3.3Onderdeel 1 klaagt dat de rechtbank de Gemeente niet-ontvankelijk had moeten verklaren op de grond dat het KB in strijd met art. 78 en 79 Ow en afdeling 3.4 Awb is tot stand gekomen. Voor zover het betoogt dat [eiser] c.s. slechts bekend zijn met een grondplantekening waarop een te onteigenen grootte van 00.31.93 ha is aangegeven – te weten de tekening die was gevoegd bij het verzoekbesluit van de Gemeente aan de Kroon van 28 februari 2011 – faalt het. Bij de (bij repliek in eerste aanleg overgelegde) brief van 20 januari 2011, houdende het aanbod van de Gemeente aan [eiser] c.s. ter zake van de 2.970 m2, is als bijlage gevoegd een ‘aankooptekening’ die een te verwerven oppervlak van 2.970 m2 laat zien. Die tekening draagt als dagtekening 10-01-2011 en als nummer [002]. Diezelfde tekening is gevoegd bij een door [eiser] c.s. zelf (bij antwoord in eerste aanleg) overgelegde brief van de Gemeente aan hen van 31 juli 2012, daterend derhalve van een maand voor de aanpassing van het verzoek van de Gemeente aan de Kroon, in welke brief de Gemeente [eiser] c.s. nog eens heeft verduidelijkt dat zij 2.970 m2 van het perceel nodig had, welk oppervlak, naar zij meldde, niet overeenkwam met de in de onteigeningsstukken genoemde 3.193 m2, en waarin zij een uiteenzetting heeft gegeven van de achtergrond van het gesignaleerde verschil.

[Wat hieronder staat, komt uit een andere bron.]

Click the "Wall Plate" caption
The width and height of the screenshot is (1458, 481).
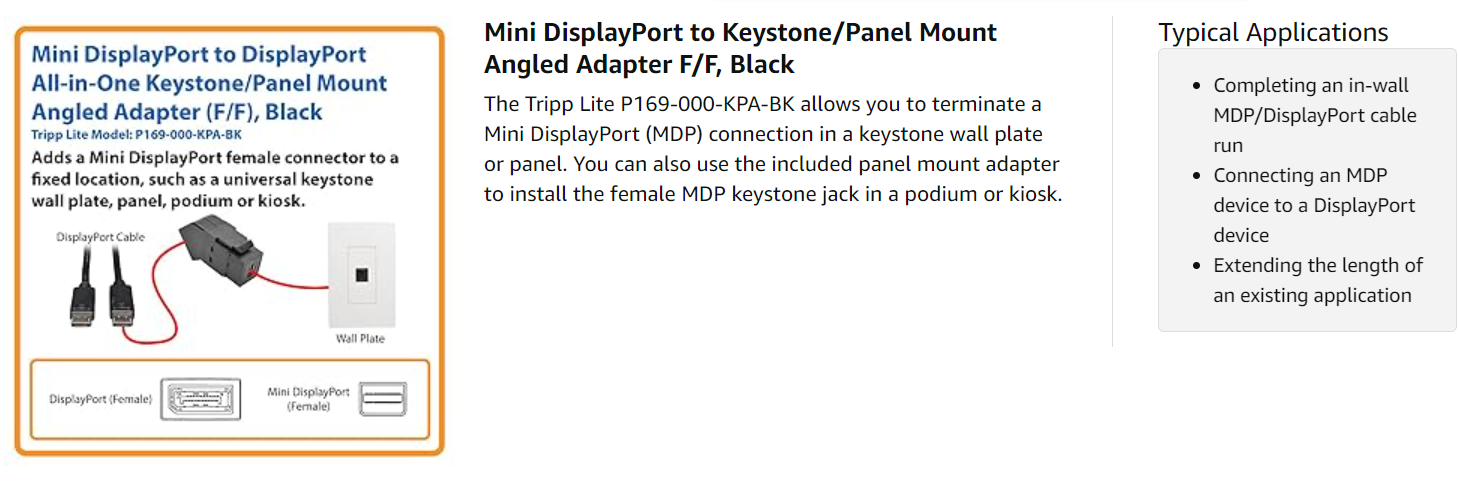(360, 339)
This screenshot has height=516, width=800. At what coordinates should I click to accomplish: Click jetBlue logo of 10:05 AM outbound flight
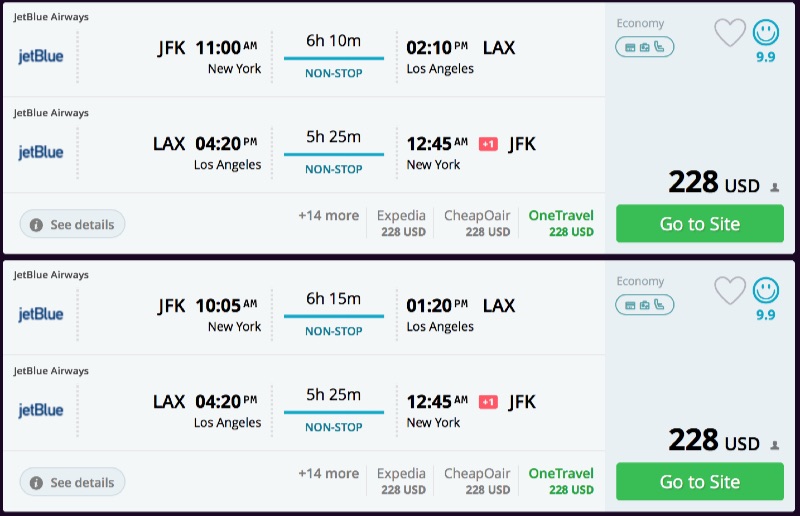41,314
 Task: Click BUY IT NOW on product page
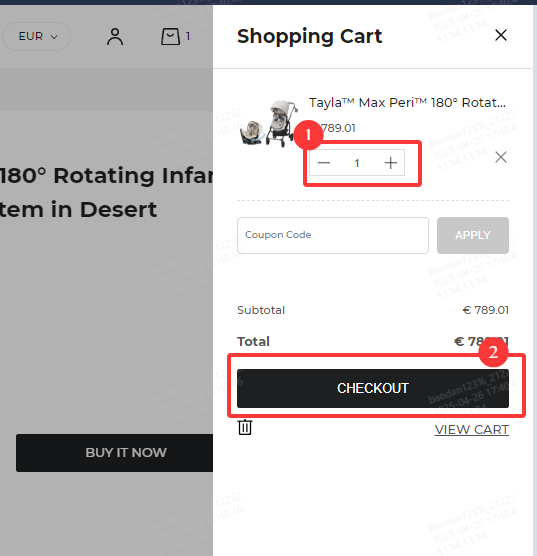tap(115, 453)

3.4.1Onderdeel 1 behelst voorts de klacht dat, bij gebreke van een aangepaste grondplan-tekening, de Kroon niet, zoals zij heeft gedaan, de onroerende zaak met [A] met vermelding van een te onteigenen grootte van 00.29.70 ha ter onteigening kon aanwijzen, aangezien daardoor onduidelijk is op welk gedeelte van het perceel de onteigening ziet.
3.4.2Gelet op de omstandigheid dat de Kroon, naar ook blijkt uit het KB (p. 3), kennis heeft genomen van het hiervoor in 3.3 vermelde aanbod van 20 januari 2011, laat het KB geen andere uitleg toe dan dat de Kroon, overeenkomstig de bedoeling van de Gemeente, het op tekening [002] aangeduide perceelsgedeelte van 00.29.70 ha ter onteigening heeft aangewezen. Anders dan het onderdeel betoogt, is het KB aldus niet in strijd met art. 78 en 79 Ow en afdeling 3.4 Awb tot stand gekomen. Ook deze klacht faalt dus.
3.5.1Onderdeel 2 klaagt dat de vordering van de Gemeente niet – voldoende – duidelijk was, nu de onteigening werd gevorderd van een gedeelte, groot 00.29.70 ha, van het meergenoemde perceel, zulks onder verwijzing naar [A], dat een grootte heeft van 00.31.93 ha. Bij gebreke van een aangepaste grondplantekening is niet voldoende duidelijk welk gedeelte van het perceel het betreft, aldus het onderdeel.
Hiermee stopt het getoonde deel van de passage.